MOSCOW (AP) — British oil giant BP said Friday it could sell its 50 percent stake in its Russian joint venture TNK-BP.
TNK-BP, Russia’s third-largest oil producer, is a joint venture between BP and AAR, a consortium of Russian billionaire shareholders. The company has been mired in a corporate dispute after AAR blocked a BP’s deal with Russian oil company Rosneft.
BP said in a statement Friday that it has received “unsolicited indications of interest” for its share in TNK-BP and is looking to pursue a potential sale which is “consistent with BP’s commitment to maximizing shareholder value.”
BP’s spokesman in Russia, Vladimir Buyanov, told The Associated Press that the information about the potential buyer is confidential. He declined to specify whether the offer might have come from the Russian shareholders. Buyanov said the shareholders’ agreement between BP and AAR requires both parties to notify the other of offers to acquire their holdings.
BP, however, stressed that “there can be no guarantee that any transaction will take place.”
AAR has previously indicated that it could be interested in raising its stake in TNK-BP. AAR’s spokesman in Moscow declined to comment any aspect of BP’s announcement.
TNK-BP’s CEO Mikhail Fridman, one of the members of AAR, unexpectedly stepped down on Monday.
In an interview with the Russian daily Kommersant he cited tensions between the shareholders as a reason for his departure and said the parity ownership of TNK-BP no longer works.
Fridman said in the interview that AAR could be interested in increasing its stake, but it would also consider selling some of its stake in exchange for BP shares.
Although one of Russia’s most lucrative oil assets, TNK-BP has been mired in boardroom dispute for much of its time since it was founded in 2003. At the height of the previous shareholder conflict in 2008, TNK-BP’s CEO Robert Dudley was virtually forced out from Russia.

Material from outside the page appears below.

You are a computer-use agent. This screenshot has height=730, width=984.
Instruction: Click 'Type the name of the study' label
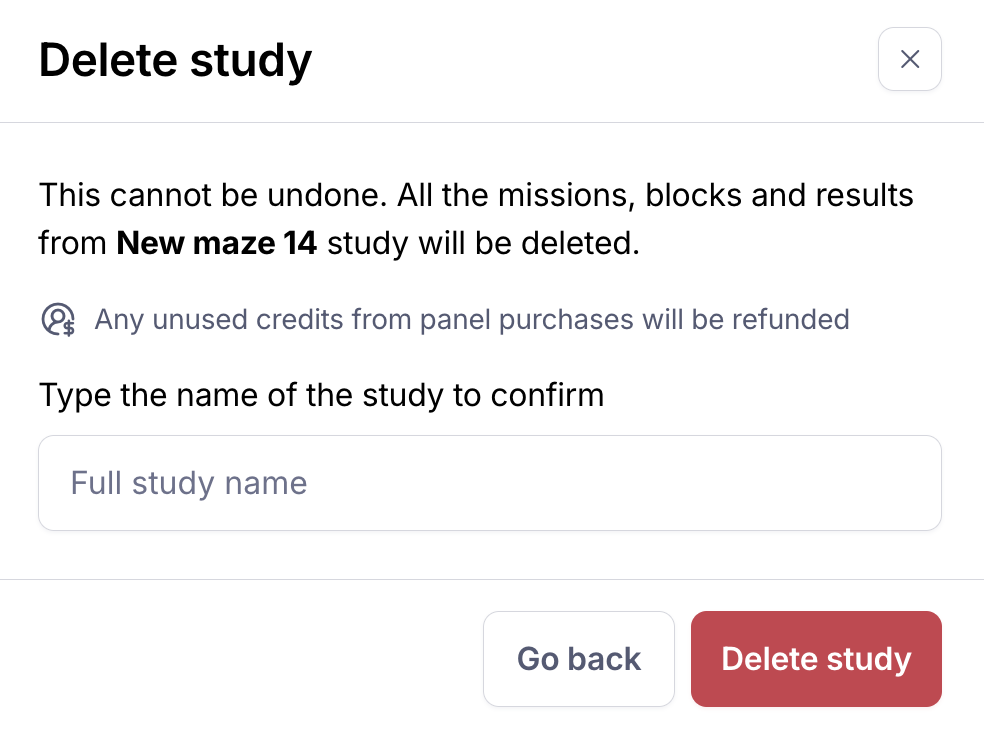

Dudley, a BP nominee, complained of what he described as a campaign of “harassment.” Fridman’s appointment as interim CEO in 2009 and a new shareholder agreement helped reconcile the two rival groups of shareholders.
But tensions resurfaced last year when a potentially huge deal that BP was hoping to sign with Russian state-owned oil company Rosneft broke down after AAR blocked it. Russian shareholders claimed that such a deal should be pursued through TNK-BP.
But the venture has provided lofty dividends for both parties. Over the past years, TNK-BP’s output has accounted for more than a quarter of BP’s total global production.
TNK-BP’s shares at Moscow’s MICEX stock exchange were 1 percent up in morning trading on Friday.